Prompt: Show each line of the records below that contains the word "image". Case counts.

=======

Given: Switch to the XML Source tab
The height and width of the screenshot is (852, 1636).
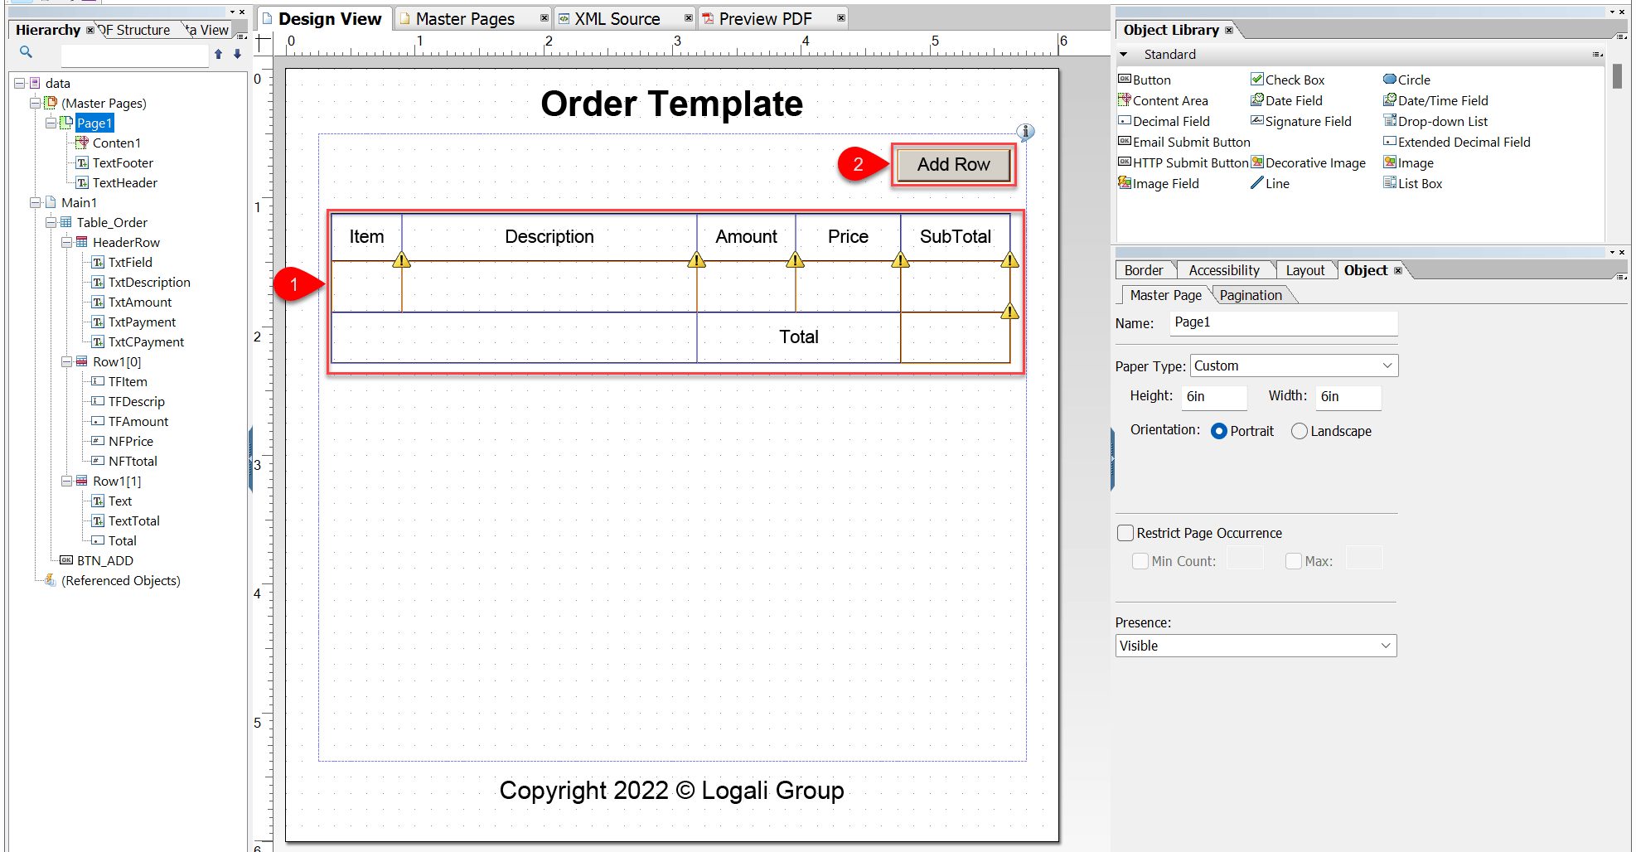Looking at the screenshot, I should [617, 17].
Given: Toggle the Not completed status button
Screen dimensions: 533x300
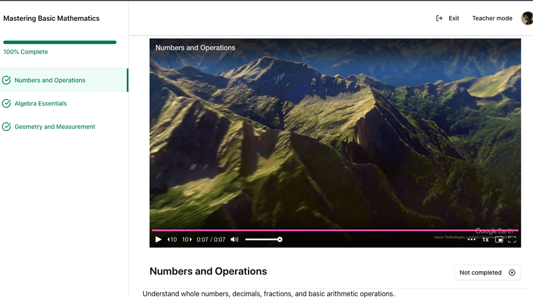Looking at the screenshot, I should (487, 273).
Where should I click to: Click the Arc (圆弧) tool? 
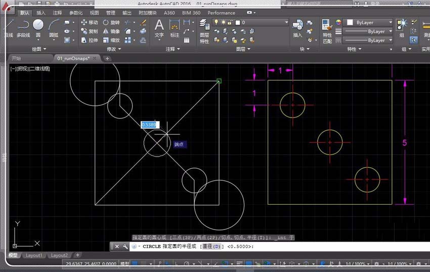[x=54, y=27]
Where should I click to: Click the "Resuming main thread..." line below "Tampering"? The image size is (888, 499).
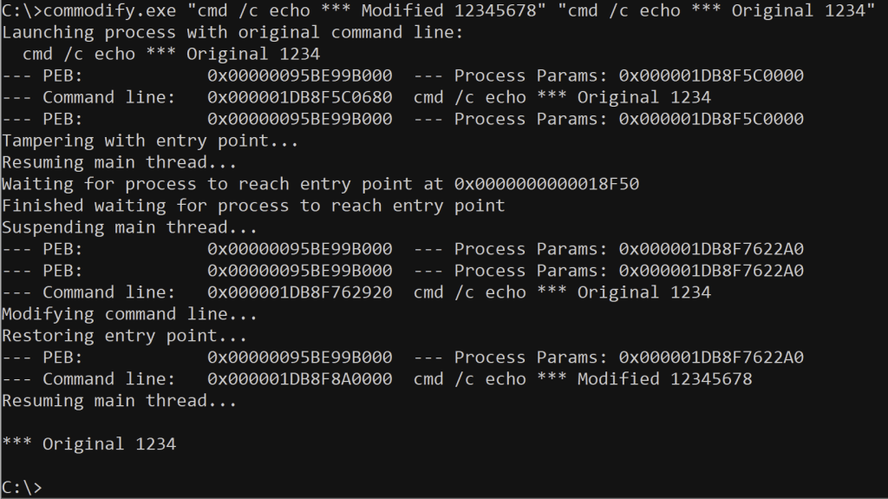tap(119, 162)
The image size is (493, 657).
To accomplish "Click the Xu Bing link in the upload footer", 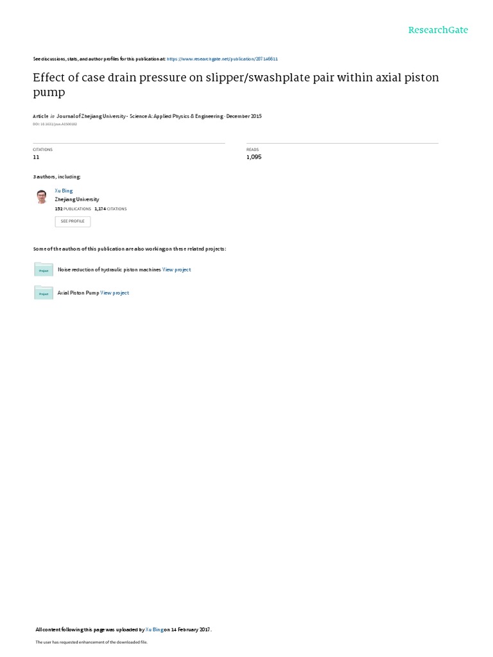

=======

Exercise answer:
Where should I click to: Click the "Resuming main thread..." line below "Tampering"? The image size is (888, 499).
The image size is (493, 657).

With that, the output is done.